Use Site Checker to See a Web Server the Way a Search Engine Spider Does

You can find out how a competitor’s Web server looks to a search engine spider by running the Site Checker utility. This allows you to look at the actual process that displays the page, which is on the server level.

Generally, an SEO-friendly site should be free of server problems such as improper redirects (a command that detours you from one page to another that the search engine either can’t follow or is confused by) and other obstacles that can stop a search spider in its tracks. When you run the Site Checker utility, it attempts to crawl the site the same way a search engine spider does and then spits out a report. If you use the free Site Checker that is part of the SEOToolSet on http://www.seotoolset.com, the report lists any indexing obstacles it encounters, such as improper redirects, robot disallows, cloaking, virtual IPs, block lists, and more. Even if a page’s content is perfect, a bad server can keep it from reaching its full potential in the search engine rankings.

You can use any Site Checker tool you have access to, but this example uses the Site Checker mentioned above:

  1. Go to http://www.seotoolset.com/tools/free_tools.html.

  2. Under the heading Site Checker, enter the URL of the site you want to check in the Web Page text box, and then click the Site Checker button.
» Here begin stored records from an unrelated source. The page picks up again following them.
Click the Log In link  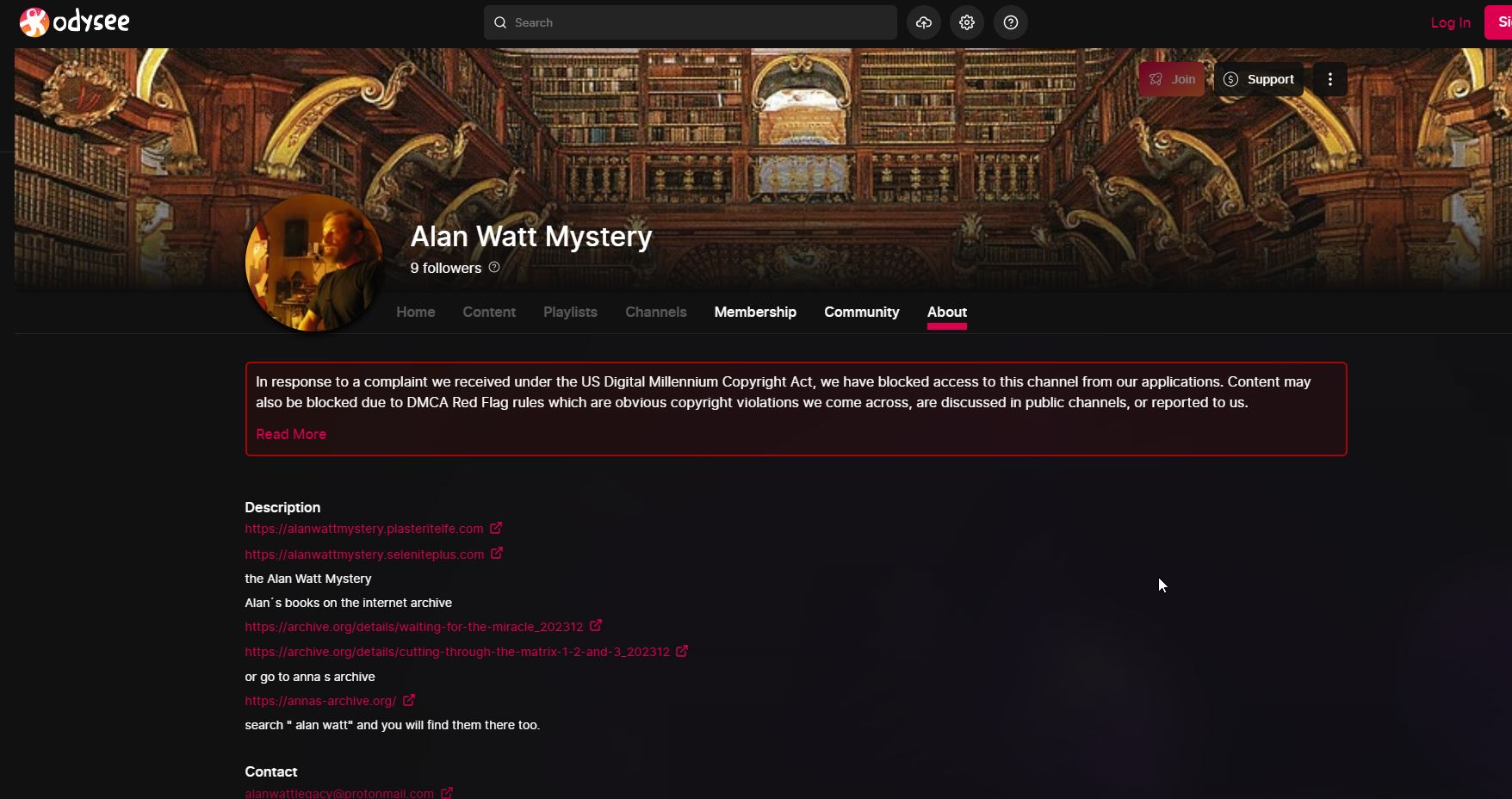[1451, 22]
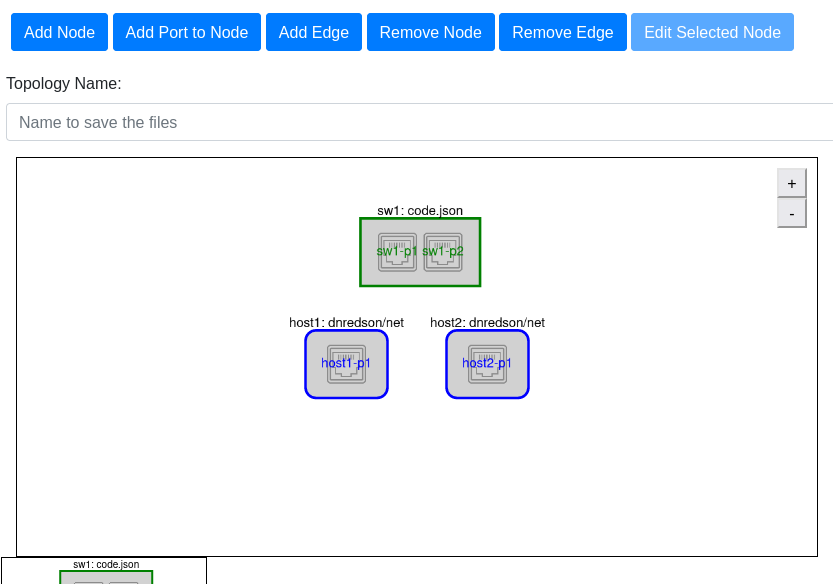
Task: Select the host1-p1 ethernet port
Action: 346,364
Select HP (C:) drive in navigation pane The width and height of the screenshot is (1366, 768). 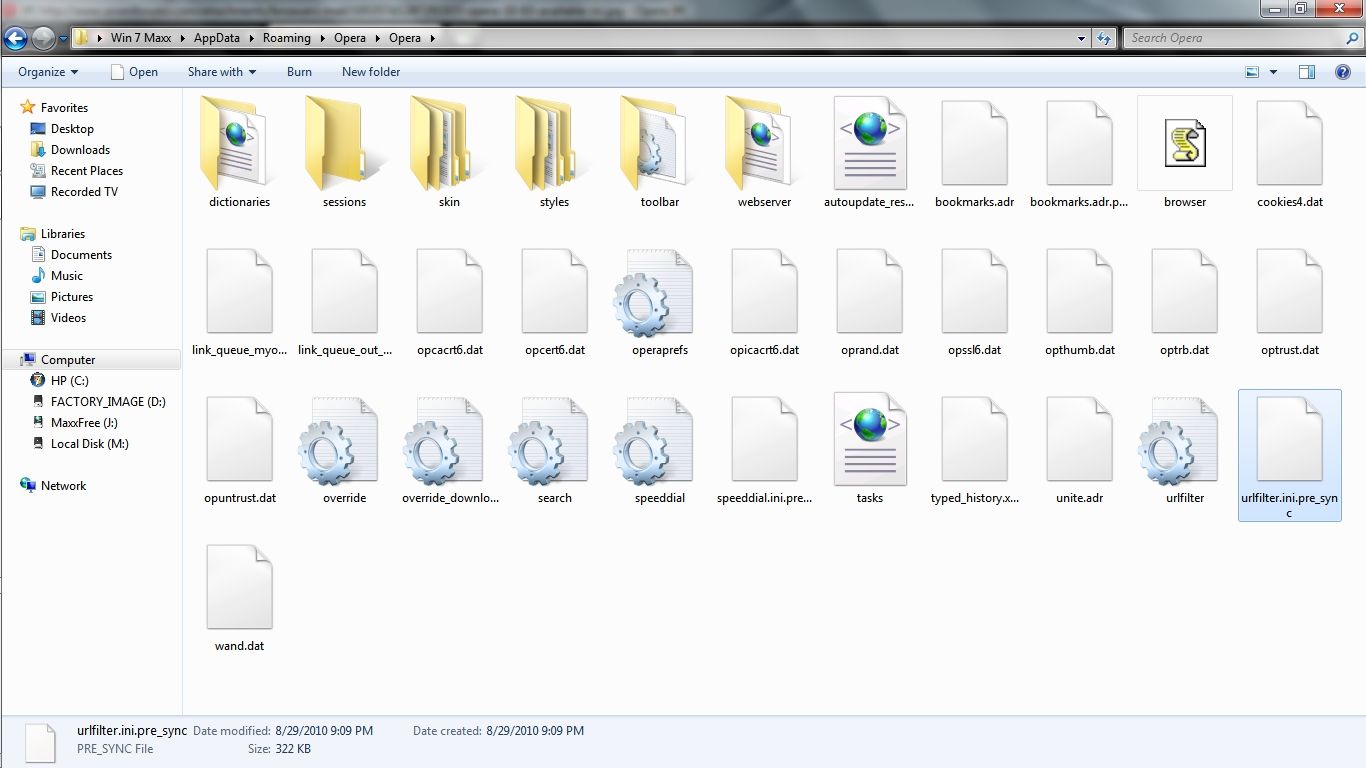tap(69, 381)
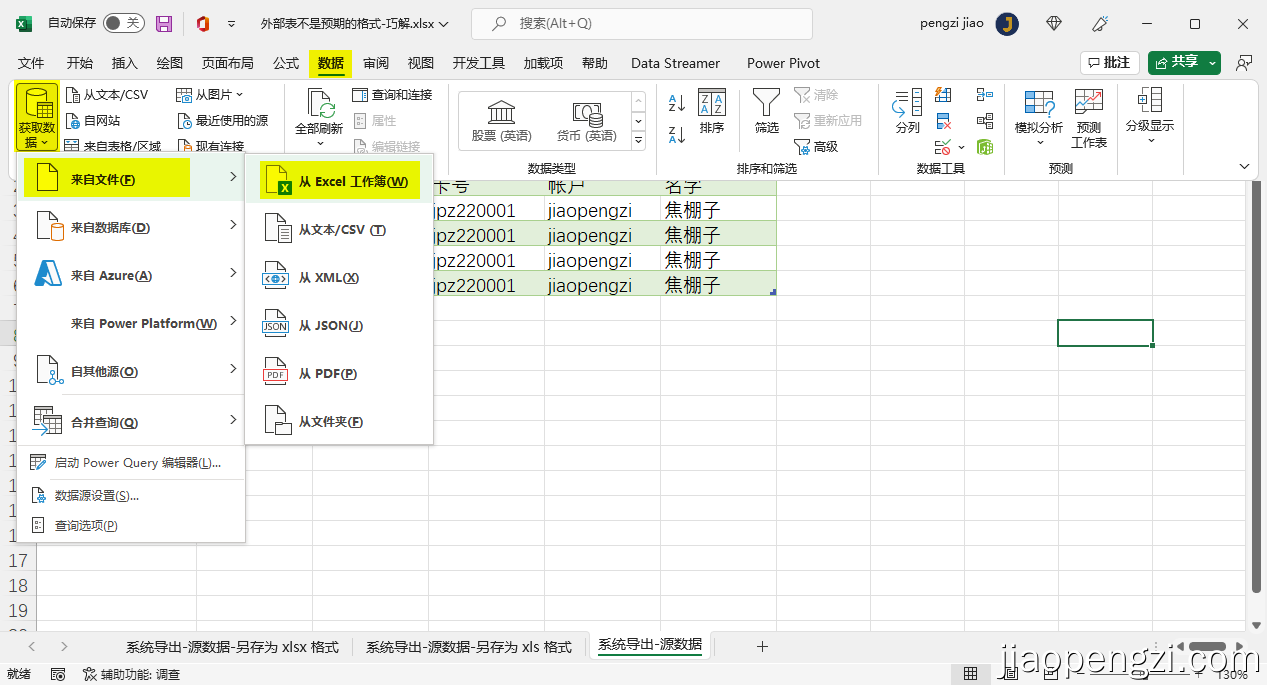Switch to the 公式 Formulas ribbon tab

coord(285,62)
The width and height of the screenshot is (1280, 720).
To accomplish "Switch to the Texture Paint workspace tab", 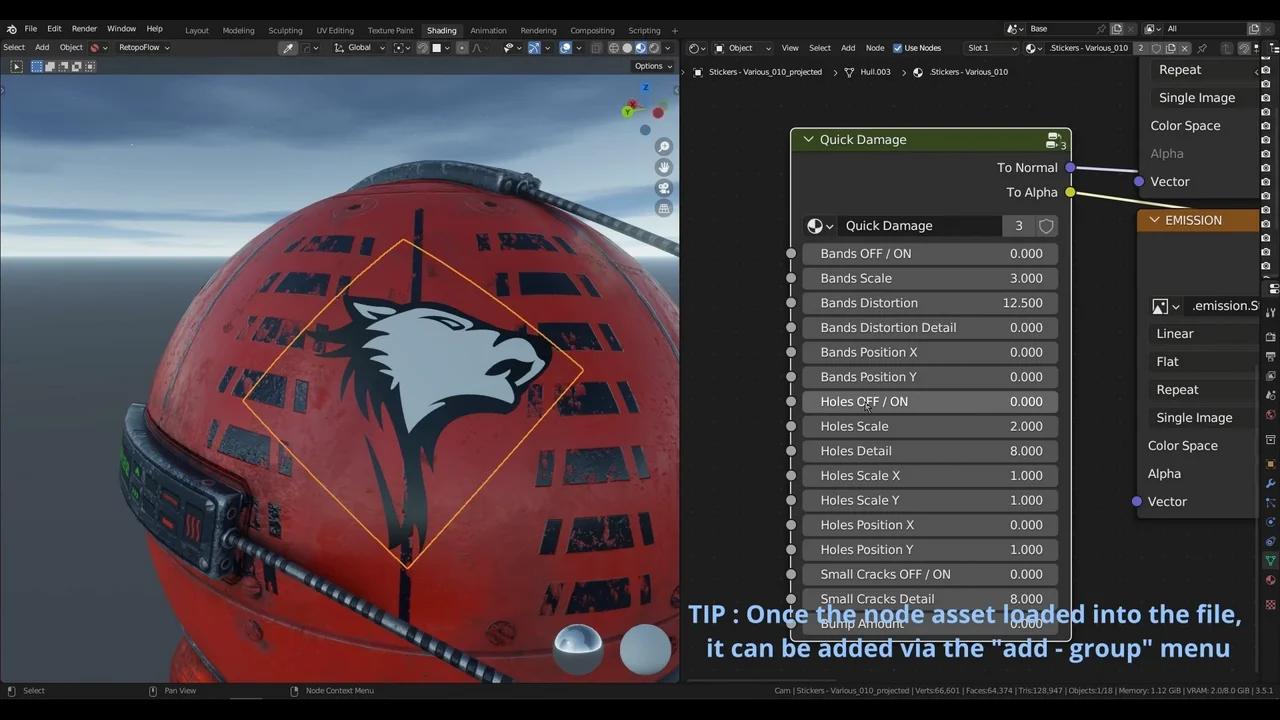I will 390,30.
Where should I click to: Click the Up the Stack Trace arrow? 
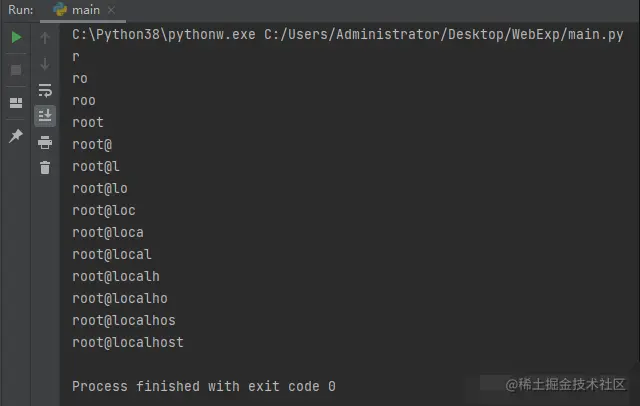(x=45, y=37)
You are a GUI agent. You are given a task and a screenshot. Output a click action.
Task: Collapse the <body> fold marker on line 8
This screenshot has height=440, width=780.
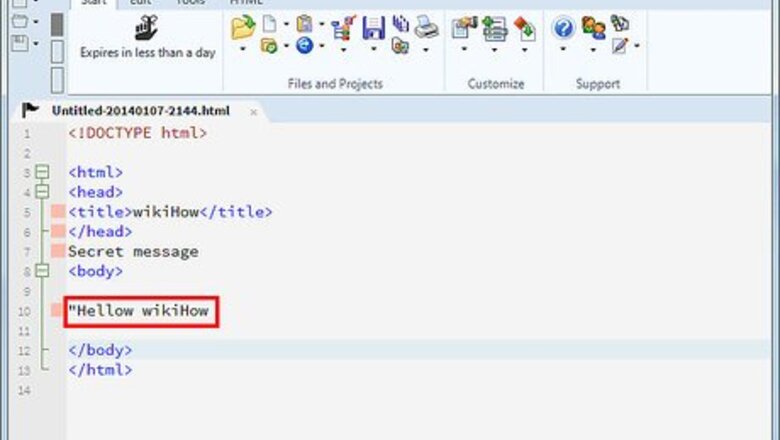(x=41, y=271)
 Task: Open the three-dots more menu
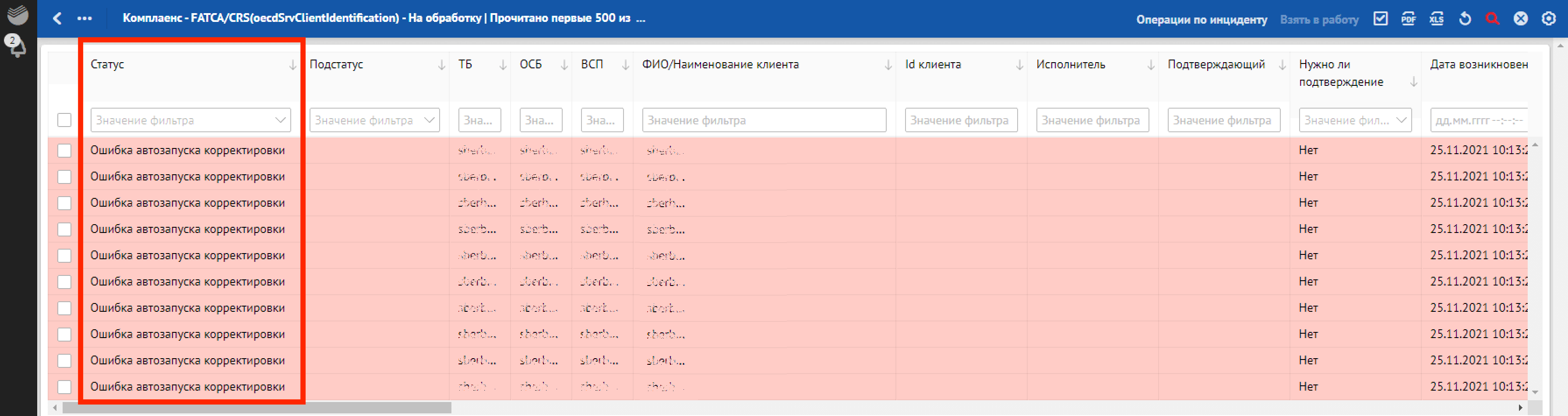85,18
    The first page of the Site Checker report for a classic cars Web page

    The first page of the Site Checker report for a classic cars Web page

    This example runs the Site Checker report for a classic cars site, as shown in the above figure.

In the report shown above, you can see that they have a Sitemap.xml file which serves to direct incoming bots. The more important item to notice, however, is the number 200 that displays in the Header Info section. This is the site’s server status code, and 200 means their server is A-okay and is able to properly return the page requested.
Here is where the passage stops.